■ **Quoted text**:
— Begin —

If it can be useful I attach another video with details of the resources in use highlighted.
https://github.com/user-attachments/assets/40fa7dbc-1c89-41db-9571-1efc4cc9b2dd
I later tried to use the simple model for the stroke, the result is something understandable compared to what I actually wrote but very sketchy and always with a delay of a few seconds before it appears on the canvas. The file on which I do these tests is always the one quite large, on files of a single page I have no problems.
Edit: If it's of any interest, I’ve noticed that even when typing with a keyboard in the large file, there’s a delay—although all the letters do eventually appear. It seems to be a rendering or processing issue: with keyboard input, characters are handled correctly despite the lag, but with pen input, some parts are lost, resulting in strokes that look very different from the actual handwriting
If it can help, I noticed that the problem occurs when switching between strokes. For example, if I continue to write the same stroke, it continues to write it in a fairly fluid manner, the problem occurs when you lift the pen to write another stroke (which in handwriting often happens)
Video:
https://github.com/user-attachments/assets/bf247581-e447-4c42-bb95-0da13a832d78
So I just pushed this to the extreme and created a file with 70k strokes. I managed to reproduce the lag when inserting new strokes, but I noticed that the lag was getting better the more I wrote on the new page. So it might be related to the stroke store doing some weird re-balancing when inserting in a previously unpopulated space. Not sure how to resolve this though.
So I just pushed this to the extreme and created a file with 70k strokes. I managed to reproduce the lag when inserting new strokes, but I noticed that the lag was getting better the more I wrote on the new page. So it might be related to the stroke store doing some weird re-balancing when inserting in a previously unpopulated space. Not sure how to resolve this though.
Personally, even leaving some space from the previous sections (I tried to get up to 4 pages ahead), it still goes badly, you can't write anything understandable. It would be nice if this bug was solved, it's a shame that rnote can't be used for heavier issues like keeping a whole notebook of notes on not overly performing PCs. Thank you very much for your contribution
I do have some ideas for this.

— End —

■ **Data**:
— Begin —

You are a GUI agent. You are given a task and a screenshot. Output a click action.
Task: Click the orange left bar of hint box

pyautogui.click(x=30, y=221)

— End —

■ **What to work on**:
(a) In the thread on pen-input lag, how many strokes did the file created to push the test to the extreme contain?
(b) Reproduce everything in the thread on pen-input lag from "If it can be" down to "have no problems.".

■ **In response**:
(a) 70k strokes.

(b)
If it can be useful I attach another video with details of the resources in use highlighted.
https://github.com/user-attachments/assets/40fa7dbc-1c89-41db-9571-1efc4cc9b2dd
I later tried to use the simple model for the stroke, the result is something understandable compared to what I actually wrote but very sketchy and always with a delay of a few seconds before it appears on the canvas. The file on which I do these tests is always the one quite large, on files of a single page I have no problems.